Verilen görev A » Listede "1100x601 pixels. At" ifadesini içeren satırdan listenin sonuna kadar olan satırları, iki uç da dahil, istekleriyle birlikte yeniden yazın. Yanıtlardaki koordinatları 2,15 ile çarparak ölçekleyin ve tam sayıya yuvarlayın (yarımlar yukarı yuvarlanır). Resimleri yanıta almayın.

Verilen metin »
-*-

'YEMEK VE ÖTEKİ'

Türkiyelilik ve Avrupalılık Arasında Döner Kebap

Yemek, ulus ve göç arasındaki kesişim noktalarını ve gerilimleri anlamak için döner kebap ve Türkiye'den Almanya'ya olan serüveni bize neleri göstermektedir?

Fotoğraf: Tobias Arhelger - Shutterstock.

1992 yılının Ekim ayında Cumhuriyet Gazetesi,[1] İsveç basınında Alanya hakkında yazılan turizm odaklı haberleri yorumlar. Ronny Nygren isimli bir gazeteci, Antalya tatilinde yediği yemekleri Almanlaşmış bulduğunu, Türkiye’nin de zevksiz bir Alman dış semtine benzediğini söylemekte ve eklemektedir: “İnce bir güzellik yok, nitelik yok, yalın güzellik yok. Burada insan İsveç’teki Türk doğallığını özlüyor. Adam gibi yapılmış soğanlı, acı soslu döner kebabı…”

-*-

Alıntılanan liste »
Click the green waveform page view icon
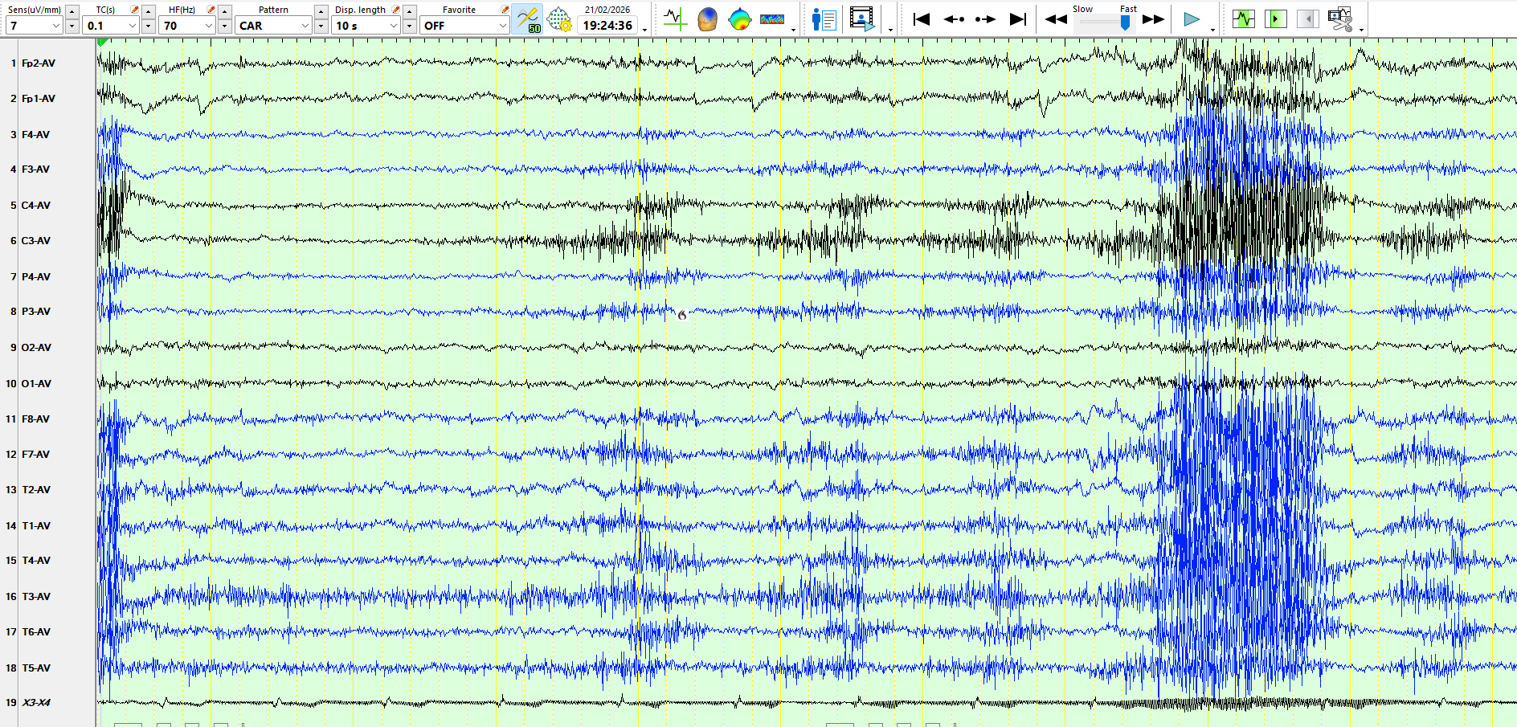The image size is (1517, 727). coord(1243,18)
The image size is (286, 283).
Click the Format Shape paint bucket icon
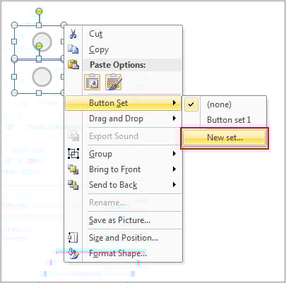73,253
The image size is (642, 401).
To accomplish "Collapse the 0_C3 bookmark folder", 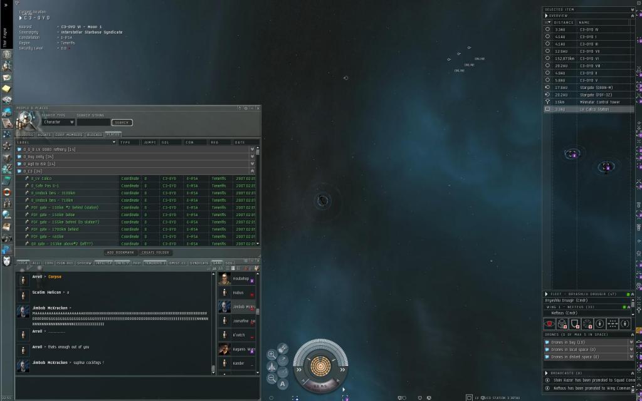I will (253, 171).
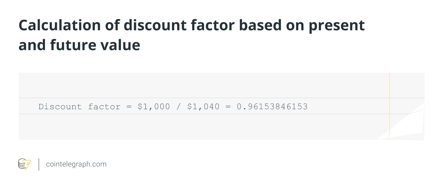Select the $1,040 amount in the formula

(203, 107)
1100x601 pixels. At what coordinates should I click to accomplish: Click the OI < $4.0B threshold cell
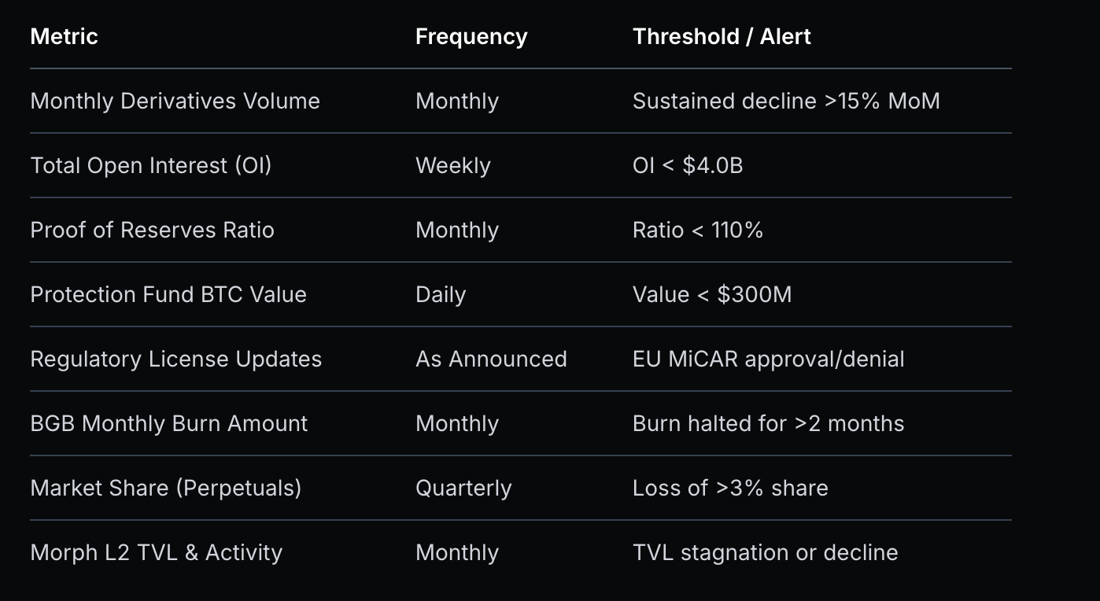687,166
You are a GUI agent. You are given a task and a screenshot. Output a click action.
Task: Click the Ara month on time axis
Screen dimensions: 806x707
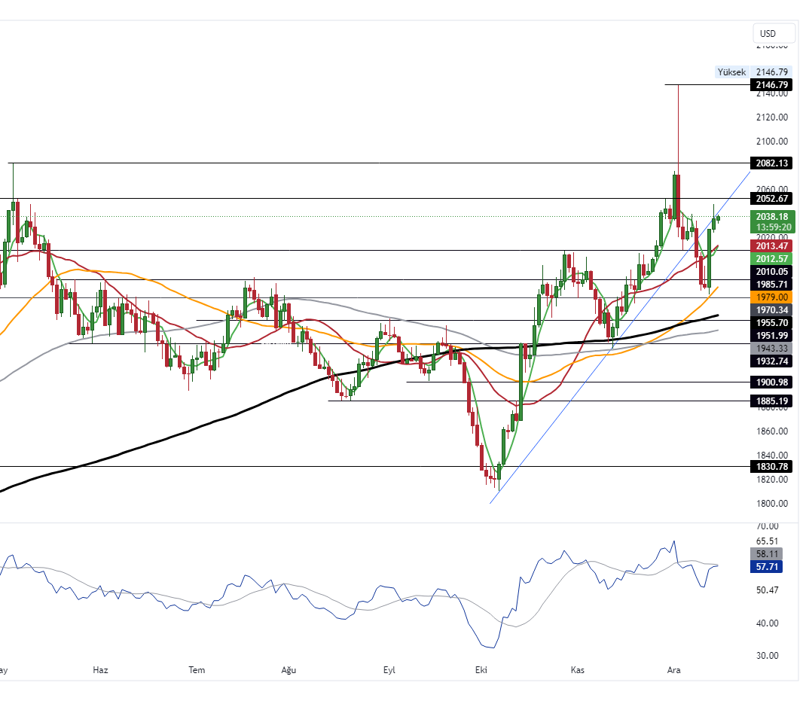[x=673, y=670]
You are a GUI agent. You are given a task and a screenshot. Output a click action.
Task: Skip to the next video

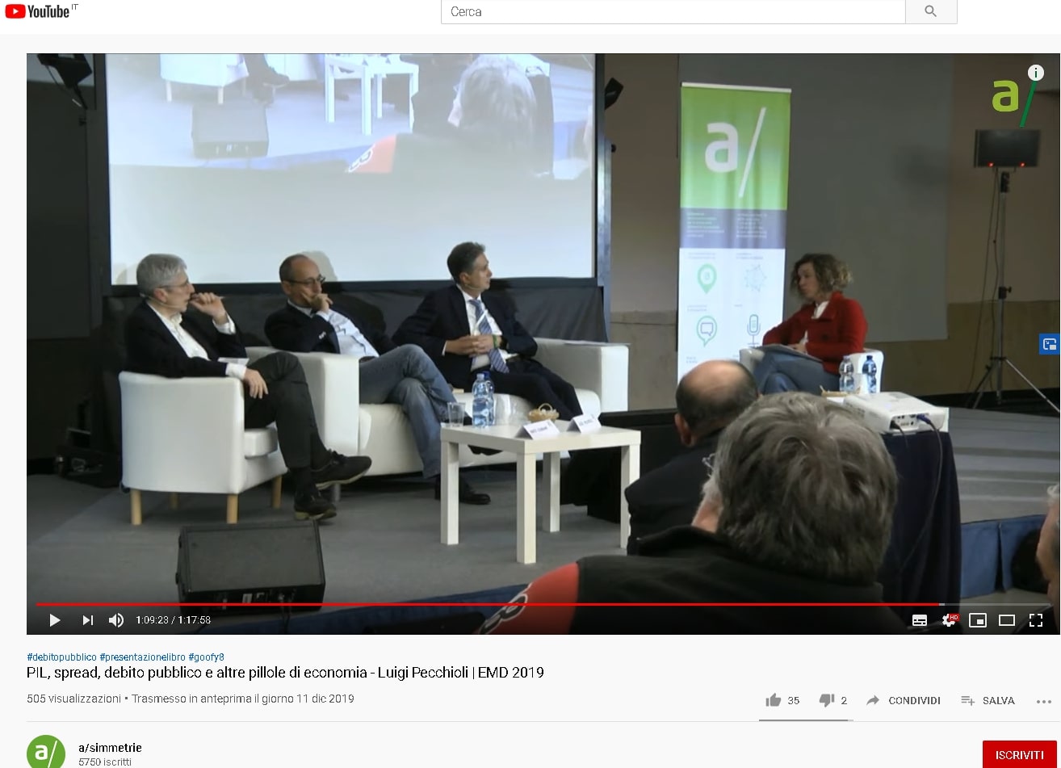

-*-

Verilen görev B » Döner kebap metninde "Türkiyelilik ve Avrupalılık" ile "Arhelger - Shutterstock." arasındaki bölümü, iki uç da dahil, harfi harfine kopyalayın.

Doğru yanıt A »
1100x601 pixels. At what coordinates should I click to accomplish: Click the OI < $4.0B threshold cell
1477,357
You are a GUI agent. You are given a task and a screenshot. Output a click action.
Task: Click the Ara month on time axis
Screen dimensions: 806x707
[x=1447, y=1441]
You are a GUI agent. You are given a task and a screenshot. Output a click action.
Task: Skip to the next video

Doğru yanıt B »
Türkiyelilik ve Avrupalılık Arasında Döner Kebap

Yemek, ulus ve göç arasındaki kesişim noktalarını ve gerilimleri anlamak için döner kebap ve Türkiye'den Almanya'ya olan serüveni bize neleri göstermektedir?

Fotoğraf: Tobias Arhelger - Shutterstock.